A week or so before I visited rehearsal, I had sat down with Albaugh who was then still in early pre-production on the play. He had only had a handful of rehearsals completed, but made it clear he had no intention to be difficult to work with.
“The first thing I said to my actors when we first started rehearsal was ‘I’m going into this with a vision of the play, with an idea of what the play is about and I know what I want to accomplish with this,” said Albaugh. “That’s the objective, but in order to realize that there needs to be a dialogue with the actors and the director. If you’re forcing your actors to do a bunch of things that were never in their minds to begin with, they don’t feel like they’re creating. They feel like a robot having information punched into their back and kicked on stage.”
What Albaugh said played through my head as I watched the cast joke around even while getting absolutely everything they wanted accomplished.

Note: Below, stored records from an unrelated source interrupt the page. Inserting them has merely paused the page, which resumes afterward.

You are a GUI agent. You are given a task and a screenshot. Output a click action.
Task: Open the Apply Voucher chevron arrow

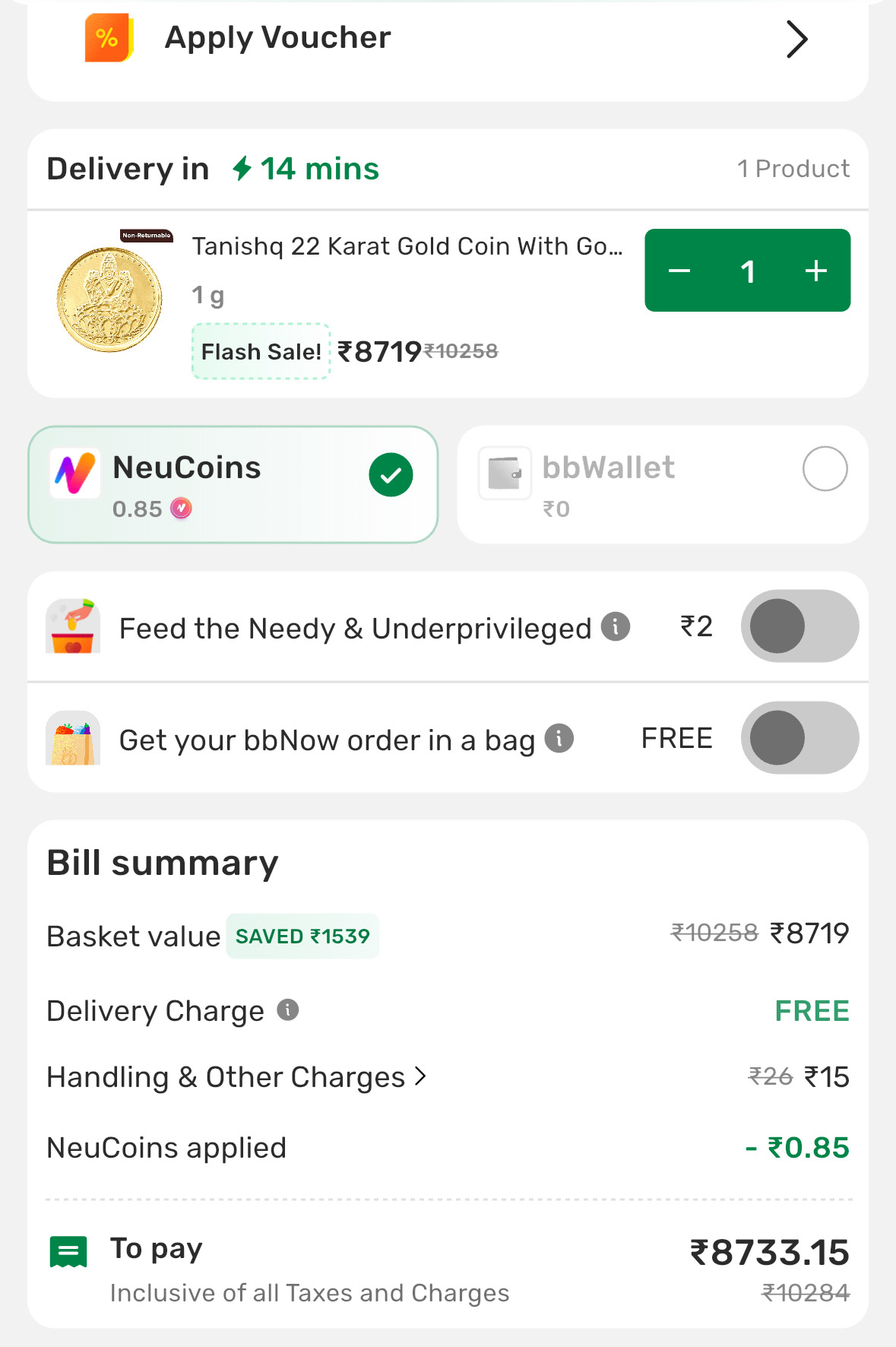coord(796,40)
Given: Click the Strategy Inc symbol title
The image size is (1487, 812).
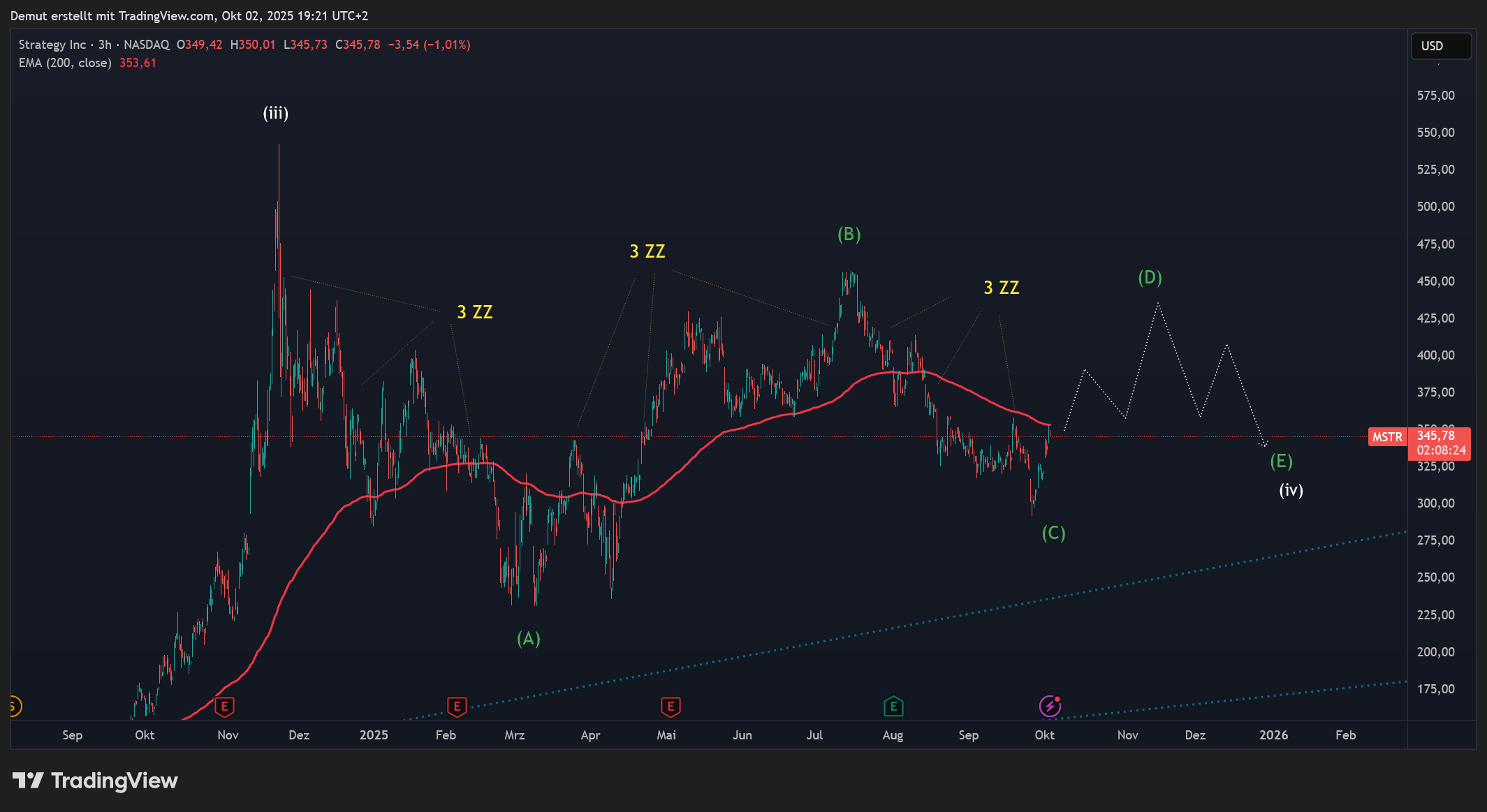Looking at the screenshot, I should tap(52, 45).
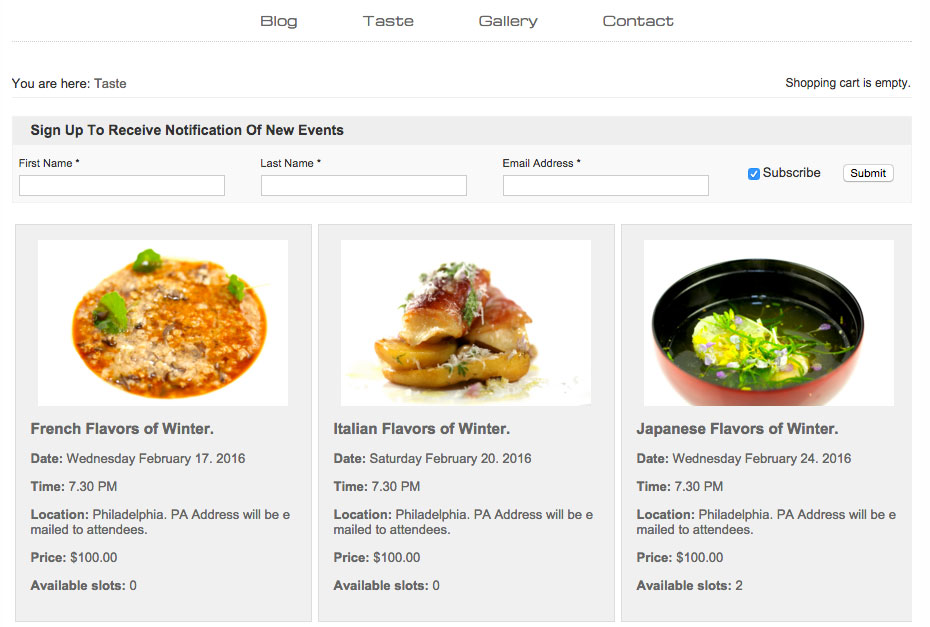Open the Taste menu item

click(x=388, y=21)
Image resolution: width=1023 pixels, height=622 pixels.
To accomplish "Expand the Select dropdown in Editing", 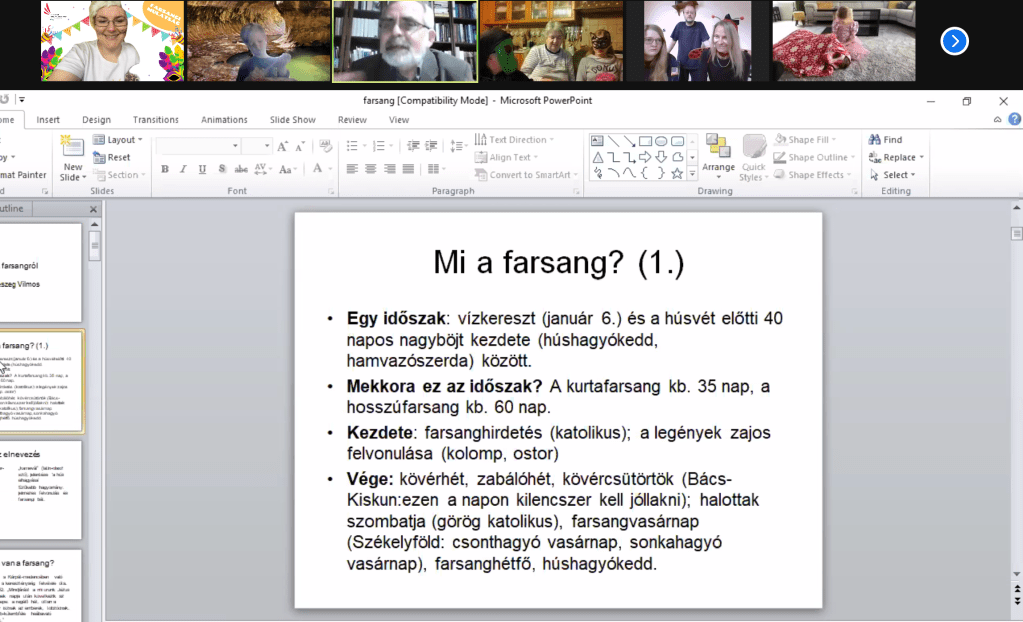I will (x=896, y=175).
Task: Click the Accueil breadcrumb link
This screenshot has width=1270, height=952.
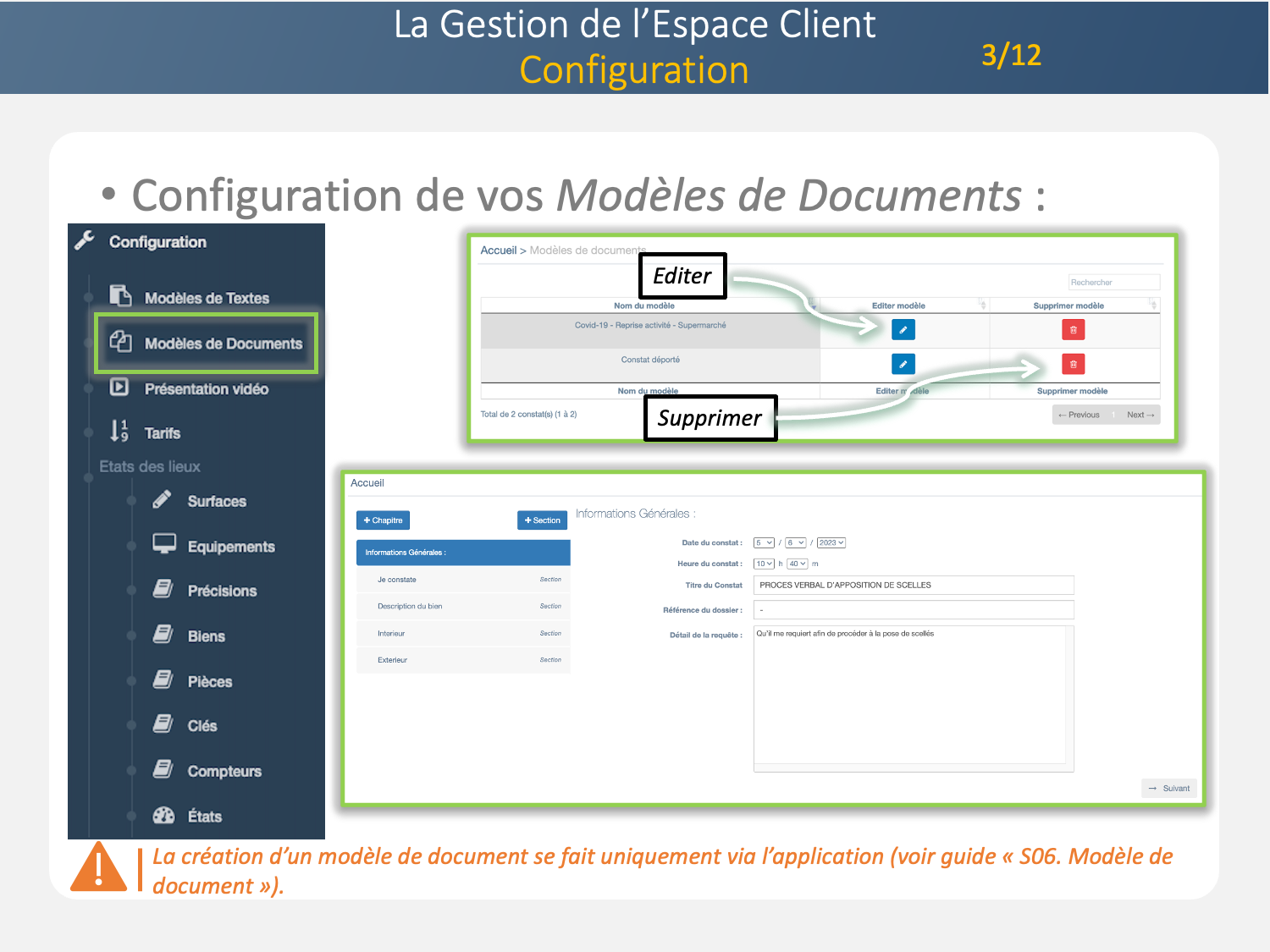Action: click(x=498, y=250)
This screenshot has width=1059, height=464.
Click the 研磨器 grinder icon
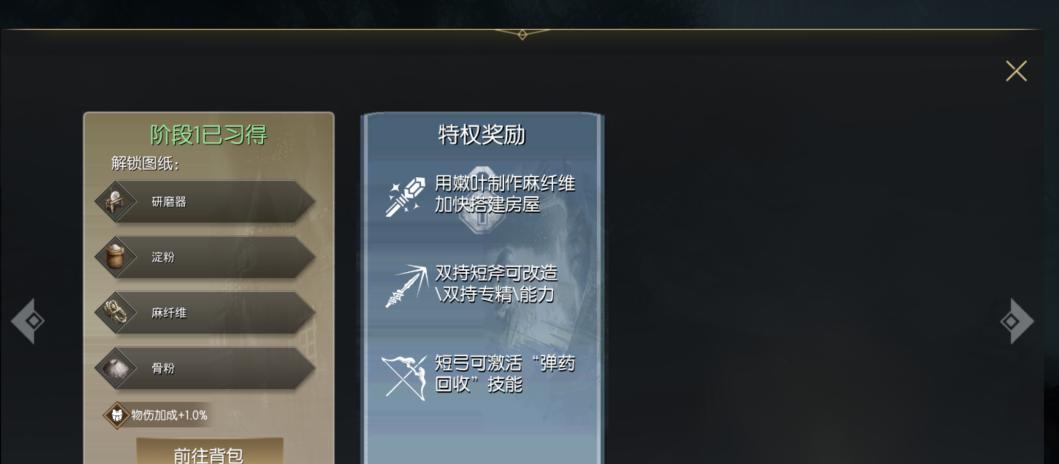(x=115, y=201)
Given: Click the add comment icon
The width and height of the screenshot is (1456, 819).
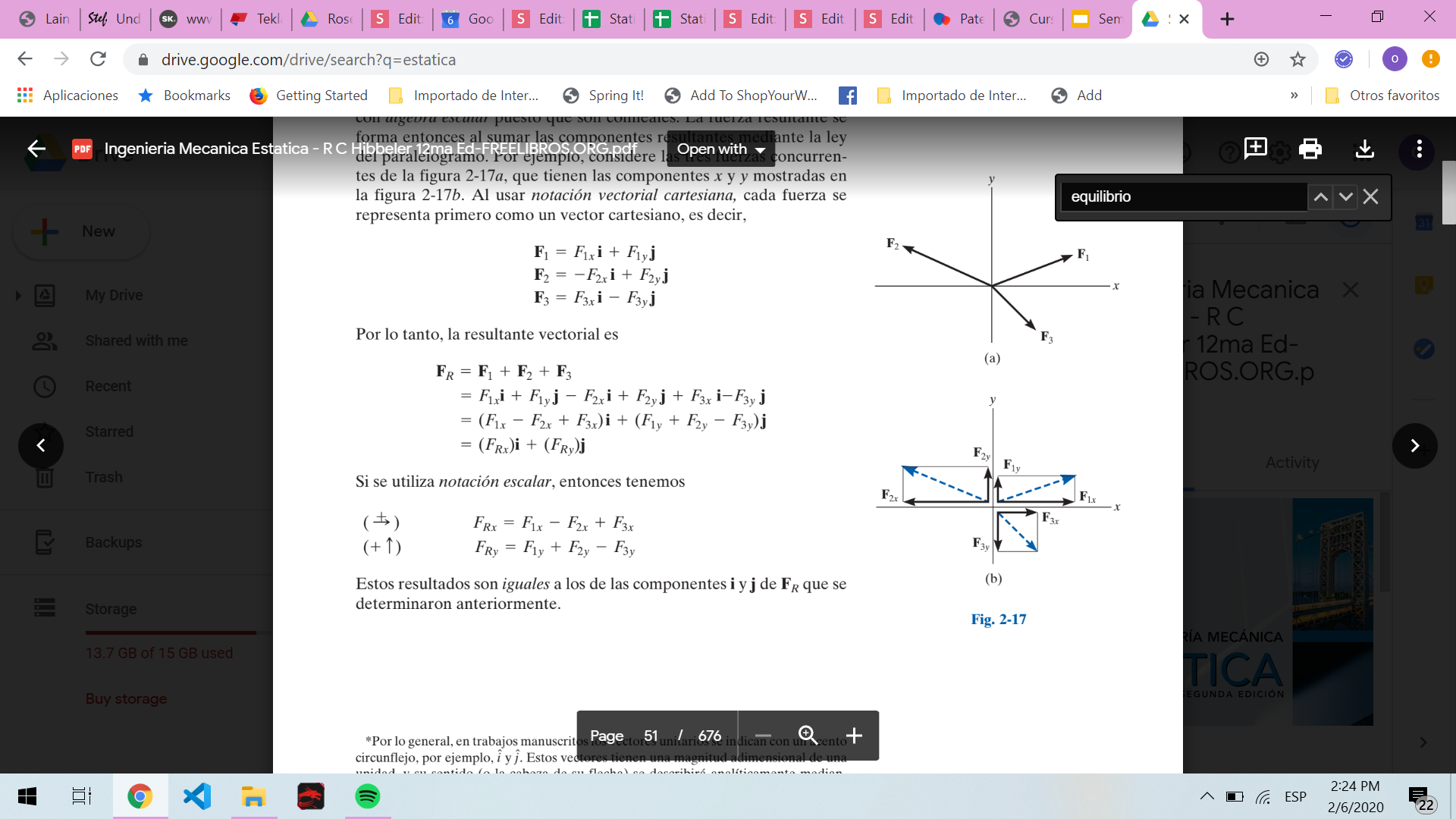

Albaugh told Henderson she was moving her feet too much and said, “it’s OK to stand still, people stand still all the time. Look, I’m standing still right now.” The cast and crew laughed as Albaugh mimicked a caffeinated Henderson jogging in place. “This just looks weird.”
Albaugh’s notes continued in this way, layering each critique with a joke, and proving that work and play really can mix together.
“A huge part of this show is just connection with us three, even though we are each other’s torturer’s we have to work with each other off stage and make those discoveries,” said Henderson. “Keeping up that joking environment just makes it a more comfortable atmosphere.”
I can say without a doubt that hell has never been so comfortable.